* What the exercise asks: Turn everything from the line containing "Task: Focus the Name field with Route LAN PC" down to the line containing "Action: point(351,67)" into a numbered list, leaving out any blank lines.
---------- Extracted entries
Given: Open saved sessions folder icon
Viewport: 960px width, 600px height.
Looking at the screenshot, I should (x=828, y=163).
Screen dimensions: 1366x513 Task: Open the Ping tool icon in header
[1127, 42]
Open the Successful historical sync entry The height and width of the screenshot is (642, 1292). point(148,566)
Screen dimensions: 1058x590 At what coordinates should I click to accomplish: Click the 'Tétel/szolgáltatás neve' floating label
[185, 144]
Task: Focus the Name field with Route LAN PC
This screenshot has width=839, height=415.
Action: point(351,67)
--------------------
---------- Extracted entries
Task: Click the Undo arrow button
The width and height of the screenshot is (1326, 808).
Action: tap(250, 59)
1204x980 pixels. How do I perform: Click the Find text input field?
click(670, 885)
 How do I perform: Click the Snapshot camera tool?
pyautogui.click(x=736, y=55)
--------------------
---------- Extracted entries
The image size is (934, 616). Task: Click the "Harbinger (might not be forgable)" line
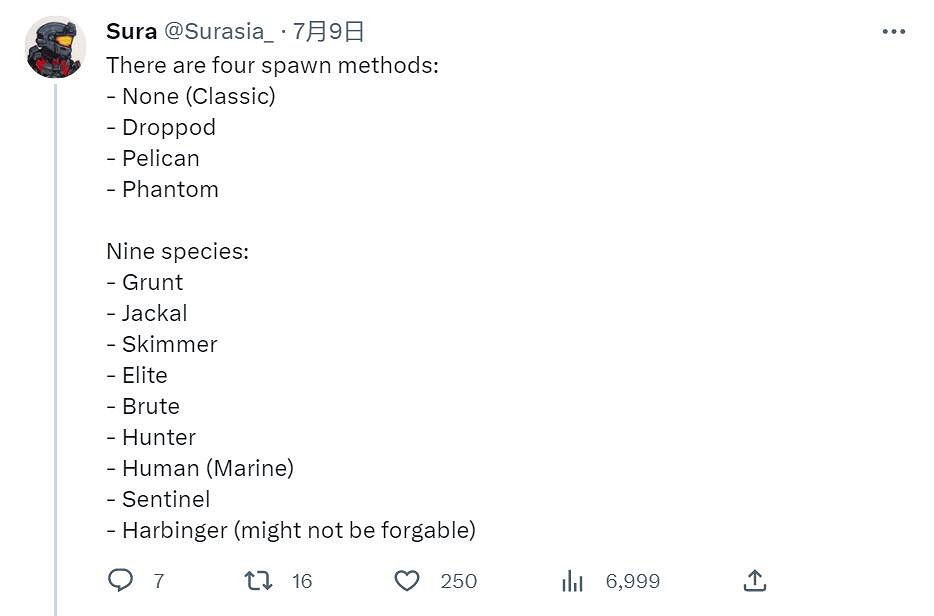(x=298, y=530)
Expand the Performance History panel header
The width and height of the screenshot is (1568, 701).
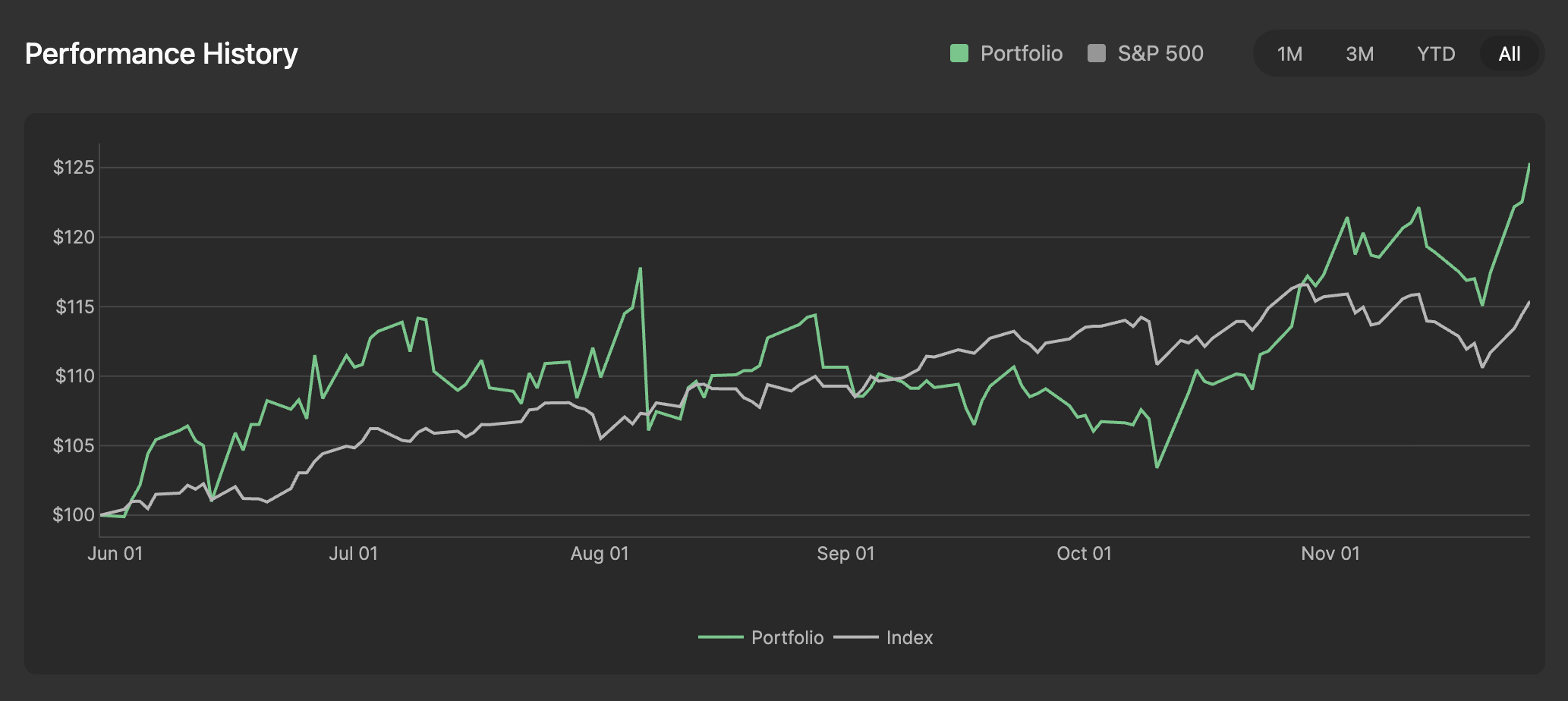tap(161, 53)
--------------------
* Full output:
1. Task: Focus the Name field with Route LAN PC
2. This screenshot has width=839, height=415.
3. Action: point(351,67)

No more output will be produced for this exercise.